“If so, certainly we shall be glad to accompany you, if you will allow us to serve under you; for nothing would please us so much as the opportunity of paying off a small share of the vengeance we owe them. But of course, if you would rather, we will sail for Rhodes in the prizes.”
“I am not thinking of sending them to Rhodes at present,” Gervaise said. “It seems to me that we may be able, in some way, to utilise them to advantage. They have their sails, and rowers for the oars. There will be, in each, besides seven knights of the Order, thirty men who, like yourselves, must feel willing to strike a blow at their late oppressors. I need hardly say that I shall be glad indeed to have the company and aid of three such well known knights of the Order, and would, could I do so, gladly resign my command into your experienced hands. But this I cannot do, and, anticipating that you would be willing to join us in this expedition, I have been thinking how I could best utilise your aid. I have thought that, if you would accept the positions, I would appoint one of you to each of the prizes, to act, not as its commander, but as the leader of the band of released captives. Most of them are sailors, of course, and with them you could work the guns and give effective aid to the little party of knights in any actual fight.”

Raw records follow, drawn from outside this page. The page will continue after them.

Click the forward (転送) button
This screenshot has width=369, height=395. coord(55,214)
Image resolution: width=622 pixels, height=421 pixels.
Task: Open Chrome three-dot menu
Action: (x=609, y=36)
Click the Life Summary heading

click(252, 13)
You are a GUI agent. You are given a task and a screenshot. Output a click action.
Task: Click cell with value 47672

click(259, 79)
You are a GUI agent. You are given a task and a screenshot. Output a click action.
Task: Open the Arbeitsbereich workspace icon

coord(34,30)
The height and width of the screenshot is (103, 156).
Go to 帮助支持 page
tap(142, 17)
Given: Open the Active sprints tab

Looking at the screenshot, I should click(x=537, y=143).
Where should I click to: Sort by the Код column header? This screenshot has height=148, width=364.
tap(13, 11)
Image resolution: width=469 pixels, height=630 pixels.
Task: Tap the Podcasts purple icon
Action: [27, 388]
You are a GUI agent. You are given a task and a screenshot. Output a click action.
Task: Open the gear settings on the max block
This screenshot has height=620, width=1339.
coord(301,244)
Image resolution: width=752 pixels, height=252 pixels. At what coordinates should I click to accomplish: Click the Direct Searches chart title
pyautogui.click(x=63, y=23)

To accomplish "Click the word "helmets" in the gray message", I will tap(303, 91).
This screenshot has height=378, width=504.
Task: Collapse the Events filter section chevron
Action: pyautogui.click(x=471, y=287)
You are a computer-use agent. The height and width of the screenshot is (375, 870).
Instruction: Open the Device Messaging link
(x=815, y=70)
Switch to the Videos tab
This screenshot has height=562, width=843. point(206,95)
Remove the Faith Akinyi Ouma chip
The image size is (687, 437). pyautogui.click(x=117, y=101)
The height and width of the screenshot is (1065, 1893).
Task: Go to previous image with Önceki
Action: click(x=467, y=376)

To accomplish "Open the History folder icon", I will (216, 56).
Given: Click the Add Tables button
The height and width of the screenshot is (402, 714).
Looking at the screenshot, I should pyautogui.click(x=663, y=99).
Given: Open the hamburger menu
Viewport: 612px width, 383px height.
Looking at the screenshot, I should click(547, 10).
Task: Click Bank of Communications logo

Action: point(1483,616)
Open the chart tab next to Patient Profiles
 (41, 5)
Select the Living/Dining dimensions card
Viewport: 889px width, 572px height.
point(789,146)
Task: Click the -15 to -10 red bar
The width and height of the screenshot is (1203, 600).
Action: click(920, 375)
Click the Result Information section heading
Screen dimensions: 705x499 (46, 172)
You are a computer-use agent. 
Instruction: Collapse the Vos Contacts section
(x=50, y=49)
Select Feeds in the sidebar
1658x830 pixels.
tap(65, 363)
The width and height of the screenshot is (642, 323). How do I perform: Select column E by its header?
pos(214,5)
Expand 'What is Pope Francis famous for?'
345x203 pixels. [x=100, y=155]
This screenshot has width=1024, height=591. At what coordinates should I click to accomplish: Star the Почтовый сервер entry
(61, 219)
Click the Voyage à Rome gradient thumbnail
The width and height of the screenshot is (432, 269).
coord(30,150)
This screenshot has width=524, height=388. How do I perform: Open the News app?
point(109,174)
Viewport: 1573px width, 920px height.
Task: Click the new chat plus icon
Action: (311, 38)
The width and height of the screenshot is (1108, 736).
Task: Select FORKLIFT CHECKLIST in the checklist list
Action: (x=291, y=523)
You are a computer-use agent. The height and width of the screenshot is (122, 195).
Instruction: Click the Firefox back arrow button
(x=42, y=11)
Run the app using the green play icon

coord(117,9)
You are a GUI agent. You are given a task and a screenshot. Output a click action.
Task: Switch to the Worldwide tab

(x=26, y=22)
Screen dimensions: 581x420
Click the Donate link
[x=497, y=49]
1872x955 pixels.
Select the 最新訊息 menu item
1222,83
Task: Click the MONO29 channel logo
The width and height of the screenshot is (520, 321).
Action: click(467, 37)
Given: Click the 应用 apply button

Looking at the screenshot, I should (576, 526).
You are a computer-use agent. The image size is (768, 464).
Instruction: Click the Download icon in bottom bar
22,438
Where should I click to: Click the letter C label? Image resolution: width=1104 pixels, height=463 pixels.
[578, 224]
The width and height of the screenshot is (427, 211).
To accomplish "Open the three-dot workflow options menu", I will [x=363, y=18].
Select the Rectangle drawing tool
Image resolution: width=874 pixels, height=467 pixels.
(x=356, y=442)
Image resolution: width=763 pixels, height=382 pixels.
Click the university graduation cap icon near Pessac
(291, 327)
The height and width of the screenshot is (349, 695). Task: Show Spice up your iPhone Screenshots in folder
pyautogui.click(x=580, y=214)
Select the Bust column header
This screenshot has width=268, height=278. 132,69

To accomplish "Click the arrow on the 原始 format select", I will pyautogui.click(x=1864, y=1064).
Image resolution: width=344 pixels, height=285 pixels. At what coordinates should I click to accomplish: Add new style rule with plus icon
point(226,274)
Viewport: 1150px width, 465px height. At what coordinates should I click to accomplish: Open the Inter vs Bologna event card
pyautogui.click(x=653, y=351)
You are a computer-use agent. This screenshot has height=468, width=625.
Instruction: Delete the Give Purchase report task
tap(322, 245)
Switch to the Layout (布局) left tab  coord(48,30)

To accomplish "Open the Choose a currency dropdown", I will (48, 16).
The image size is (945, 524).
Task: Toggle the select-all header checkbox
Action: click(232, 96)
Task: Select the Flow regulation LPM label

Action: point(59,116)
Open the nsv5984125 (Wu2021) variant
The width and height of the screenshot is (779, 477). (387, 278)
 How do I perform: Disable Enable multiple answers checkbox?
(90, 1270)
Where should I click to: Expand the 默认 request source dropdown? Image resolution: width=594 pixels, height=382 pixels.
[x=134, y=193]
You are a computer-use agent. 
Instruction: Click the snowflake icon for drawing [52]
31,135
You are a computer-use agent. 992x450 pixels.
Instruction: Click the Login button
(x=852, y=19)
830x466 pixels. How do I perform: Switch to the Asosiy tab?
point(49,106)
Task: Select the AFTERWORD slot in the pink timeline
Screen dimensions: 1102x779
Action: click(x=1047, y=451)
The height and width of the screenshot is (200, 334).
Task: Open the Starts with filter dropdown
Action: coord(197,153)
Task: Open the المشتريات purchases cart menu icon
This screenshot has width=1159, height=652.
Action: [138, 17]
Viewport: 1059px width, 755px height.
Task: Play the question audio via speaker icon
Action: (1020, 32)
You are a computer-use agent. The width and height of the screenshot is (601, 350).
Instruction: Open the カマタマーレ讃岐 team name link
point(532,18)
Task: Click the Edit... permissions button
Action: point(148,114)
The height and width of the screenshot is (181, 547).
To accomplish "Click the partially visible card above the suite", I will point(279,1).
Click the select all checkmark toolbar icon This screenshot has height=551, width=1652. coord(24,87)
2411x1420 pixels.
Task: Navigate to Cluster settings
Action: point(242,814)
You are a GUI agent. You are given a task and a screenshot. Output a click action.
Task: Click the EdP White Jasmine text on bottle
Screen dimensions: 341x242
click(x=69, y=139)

The three knights all exclaimed that they would gladly accept the posts he offered them.
“The idea is a capital one, Sir Gervaise; and, as long as it does not come to close fighting, the three ships should be able to render efficient aid to your galley in any encounter. They will be, at any rate, a match for their own number of pirate ships,” Caretto said.
As soon as the meal concluded, the Moslem captives were questioned one by one as to the rendezvous at which the pirate fleet was to assemble; all, however, protested that the place was known only to the three commanders, all of whom had fallen in the fight.
An hour later all was ready for a start. The knights of the langues of France, Germany, and Spain went on board their respective ships, as did the three parties of released captives, with the knights who were to command them, while the rowers took their seats on the benches, shackled with the chains that had recently held the Christians. The wind was from the south, and with sails and oars the prizes were able to keep fairly abreast of the galley. With a few short intervals of rest, the slaves continued their work all night, until, shortly before daybreak, land was seen ahead, and the pilot at once pronounced it to be Cape Carbonara.
“A good landfall, Gervaise,” Ralph said. “The pilot has done right well. I suppose you mean to anchor when you get there?”